General Introduction
VoiceCraft is an open source speech editing and zero-sample speech synthesis tool based on the Neural Codec language model. It employs an innovative coded sequence generation method that enables insertion, deletion and replacement operations on existing speech sequences to generate natural, coherent edited speech. Also, VoiceCraft supports zero-sample speech synthesis, eliminating the need for additional fine-tuning for specific speakers. The tool performs well on several speech processing tasks, significantly outperforming current industry SOTA models.
Function List
- Voice editing: Support insertion, deletion and replacement operations to generate natural and smooth editing voice.
- Zero-sample speech synthesis: generates the target speaker's voice without additional fine-tuning.
- Based on the Transformer architecture: causal masking and delayed stacking techniques are used to improve generation quality.
- Open source models: available for free download and use on Huggingface and AI Express.

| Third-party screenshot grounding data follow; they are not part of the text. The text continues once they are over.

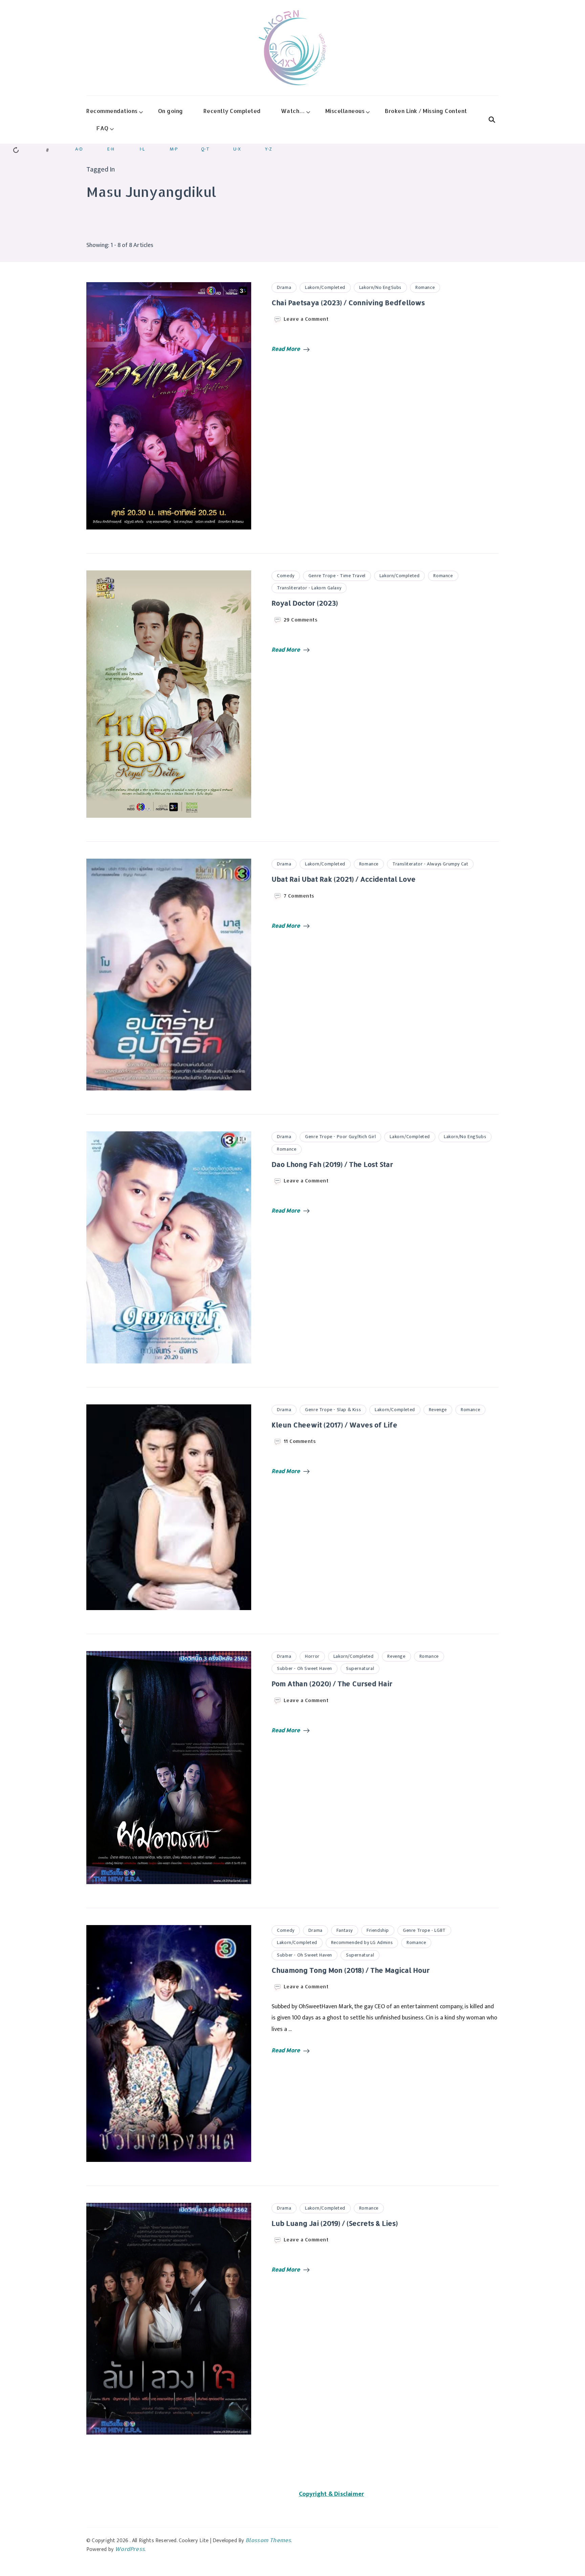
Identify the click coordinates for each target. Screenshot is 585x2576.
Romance (425, 287)
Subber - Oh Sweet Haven (304, 1668)
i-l (142, 149)
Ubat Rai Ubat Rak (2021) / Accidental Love (344, 879)
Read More (286, 348)
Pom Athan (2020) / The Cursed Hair (332, 1683)
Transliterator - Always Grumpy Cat (430, 864)
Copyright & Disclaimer (331, 2494)
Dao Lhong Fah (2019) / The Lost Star (332, 1164)
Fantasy (345, 1930)
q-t (205, 149)
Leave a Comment (306, 319)
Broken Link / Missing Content (426, 110)
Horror (312, 1656)
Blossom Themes (268, 2540)
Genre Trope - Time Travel (337, 576)
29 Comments (301, 619)
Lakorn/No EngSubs (380, 287)
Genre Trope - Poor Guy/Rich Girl (340, 1136)
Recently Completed (232, 110)
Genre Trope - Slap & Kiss (333, 1410)
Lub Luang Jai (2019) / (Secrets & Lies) (335, 2223)
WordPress (130, 2548)
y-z (268, 149)
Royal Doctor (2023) (305, 602)
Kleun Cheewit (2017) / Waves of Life (334, 1424)
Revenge (438, 1410)
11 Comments (300, 1441)
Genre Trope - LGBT (424, 1930)
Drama (284, 287)
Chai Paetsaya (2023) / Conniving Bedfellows (348, 302)
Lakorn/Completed (325, 287)
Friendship (378, 1930)
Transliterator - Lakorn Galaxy (309, 588)
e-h (110, 149)
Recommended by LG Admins (362, 1942)
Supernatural (360, 1668)
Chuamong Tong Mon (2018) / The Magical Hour (351, 1970)
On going (170, 110)
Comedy (286, 576)
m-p (174, 149)
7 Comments (299, 895)
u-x (237, 149)
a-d (79, 149)
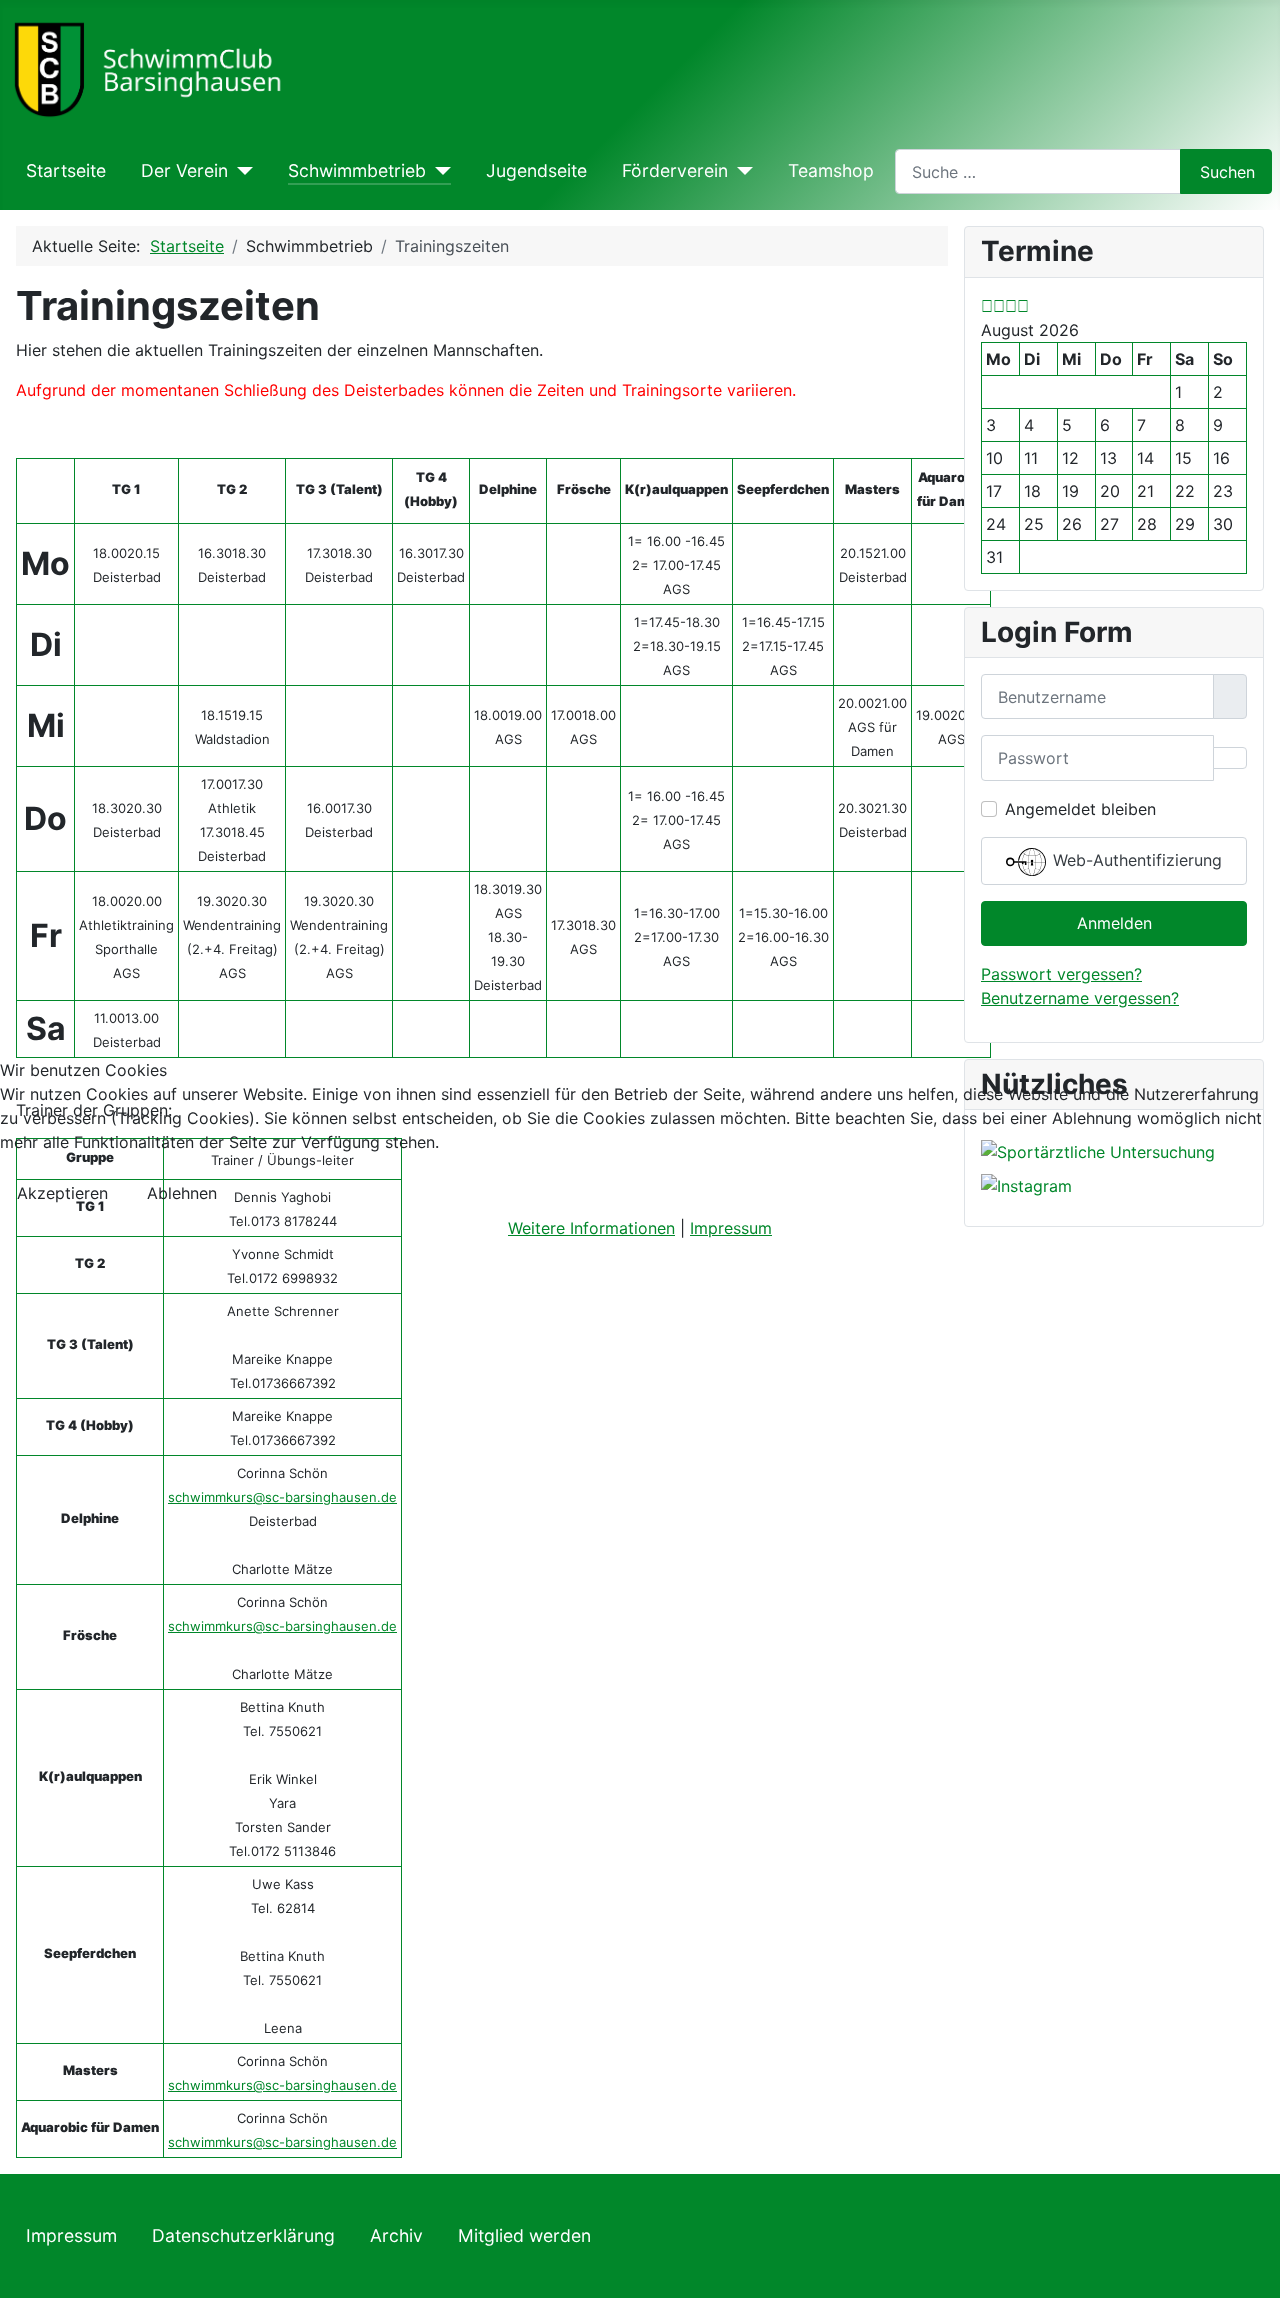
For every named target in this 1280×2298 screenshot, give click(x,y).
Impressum (731, 1228)
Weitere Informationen (591, 1228)
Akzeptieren (62, 1193)
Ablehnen (182, 1193)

- Interactive UI: Integration with the Gradio library allows users to intuitively control and test models.
Using Help
Installation process
- Clone the project repository to a local directory:
git clone git@github.com:jasonppy/VoiceCraft.git cd VoiceCraft
- Ensure that Docker and NVIDIA Container Toolkit are installed on your system (Windows systems have built-in drivers):
sudo apt-get install -y nvidia-container-toolkit-base
- Build the Docker image:
docker build --tag "voicecraft" .
- Start an existing container or create a new one and pass in all GPUs:
. /start-jupyter.sh # Linux start-jupyter.bat # Windows
- Open a browser and access the URL displayed on the terminal:
docker logs jupyter
- Optional: access to the inside of the container from another terminal:
docker exec -it jupyter /bin/bash export USER=(your_linux_username_used_above) export HOME=/home/$USER sudo apt-get update
- Verify that the graphics card is visible in the container:
nvidia-smi
- Open in your browser
inference_tts.ipynb
, step-by-step execution of each cell.
Environmental settings
- Create and activate a virtual environment:
conda create -n voicecraft python=3.9.16 conda activate voicecraft
- Install the required dependencies:
pip install -e git+https://github.com/facebookresearch/audiocraft.git@c5157b5bf14bf83449c17ea1eeb66c19fb4bc7f0#egg=audiocraft pip install xformers==0.0.22 pip install torchaudio==2.0.2 torch==2.0.1 apt-get install ffmpeg apt-get install espeak-ng pip install tensorboard==2.16.2 pip install phonemizer==3.2.1 pip install datasets==2.16.0 pip install torchmetrics==0.11.1 pip install huggingface_hub==0.22.2 conda install -c conda-forge montreal-forced-aligner=2.2.17 openfst=1.8.2 kaldi=5.5.1068 mfa model download dictionary english_us_arpa mfa model download acoustic english_us_arpa conda install -n voicecraft ipykernel --no-deps --force-reinstall
Example of reasoning
- Voice editing reasoning:
pythonemize_encodec_encode_hf.py --dataset_size xs --download_to path/to/store_huggingface_downloads --save_dir path/to/store_ extracted_codes_and_phonemes --encodec_model_path path/to/encodec_model --mega_batch_size 120 --batch_size 32 --max_len 30000
- Zero-sample speech synthesis inference:
python tts_demo.py -h
Gradio
- Running in Colab:
Open in Colab
- Running locally:
apt-get install -y espeak espeak-data libespeak1 libespeak-dev apt-get install -y festival* apt-get install -y build-essential apt-get install -y flac libasound2-dev libsndfile1-dev vorbis-tools apt-get install -y libxml2-dev libxslt-dev zlib1g-dev pip install -r gradio_requirements.txt python gradio_app.py
common problems
- How to improve the naturalness of generated speech? Ensure that the input text content is consistent with the style and context of the target speech sample.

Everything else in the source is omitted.